Posted by Brad Johnson on 11/01/2017 at 11:43AM

Two more members of the Senate Committee on Agriculture, Senator Patrick Leahy, Democrat of Vermont, and Senator Heidi Heitkamp, Democrat of North Dakota, are publicly opposing the confirmation of Sam Clovis, Trump’s nominee to be USDA chief scientist. Ranking Member Debbie Stabenow of Michigan announced her opposition in September.

Clovis, long under criticism for his lack of scientific credentials, is now embroiled in the Mueller investigation for his role as a top Donald Trump presidential campaign official. Clovis directed his subordinate on the Trump campaign, George Papadopoulos, to “make the trip” to Moscow to collude with Russian agents.

“If his anti-science record were not enough cause for concern,” Leahy’s statement reads, “the latest reporting suggesting that Mr. Clovis may have facilitated Russian collusion in our elections raises these concerns to an alarming level. Even for this administration, that should be disqualifying.”

“Sam Clovis is uniquely unqualified to serve as USDA’s top scientist, and his confirmation would be harmful to North Dakota’s farmers, ranchers, and rural communities,” Heitkamp said in a statement to Politco. “North Dakota’s farmers and ranchers need and deserve someone in this role who will work in their best interest – and that is not Sam Clovis. I’ll oppose his nomination.”

With Leahy and Heitkamp’s announcements, there are ten senators, including three on the Agriculture Committee, to publicly oppose the nominee, who rejected the science of climate change, promoted the conspiracy theory that Barack Obama was not born in the United States, and argued that homosexuality is a choice.

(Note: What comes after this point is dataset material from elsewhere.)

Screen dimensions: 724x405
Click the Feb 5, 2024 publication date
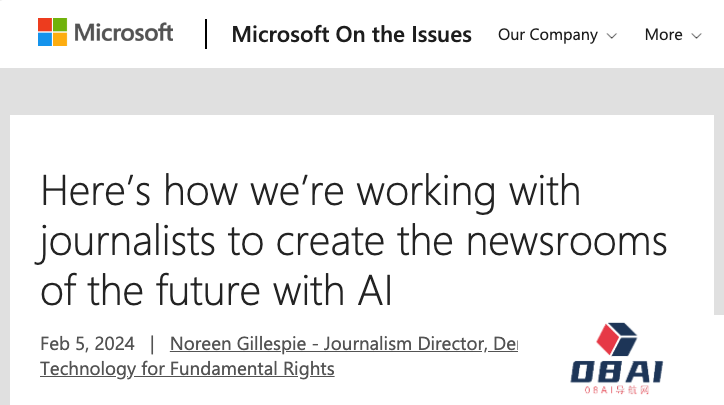click(x=87, y=344)
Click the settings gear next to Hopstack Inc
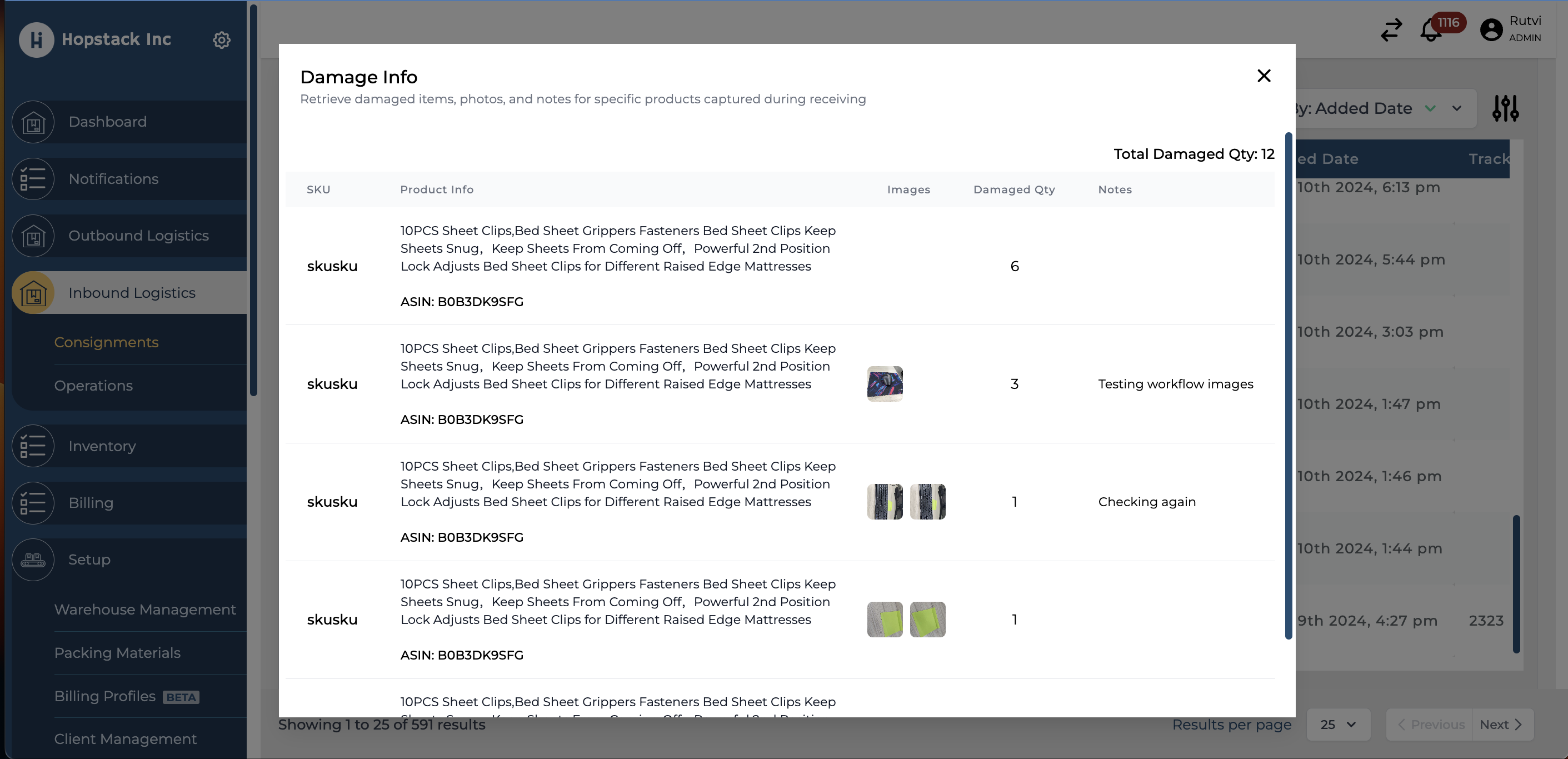Viewport: 1568px width, 759px height. point(222,40)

A growing coalition of environmental, science, and sustainable farming organizations oppose Clovis.

Senators in public opposition to Sam Clovis:

Kamala Harris (D-CA)

Brian Schatz (D-HI)

Chuck Schumer (D-NY)

Sheldon Whitehouse (D-RI)

Debbie Stabenow (D-MI)*

Tom Udall (D-NM)

Patty Murray (D-WA)

Maria Cantwell (D-WA)

Patrick Leahy (D-VT)*

Heidi Heitkamp (D-ND)*

Members of the agriculture committee are marked with an asterisk.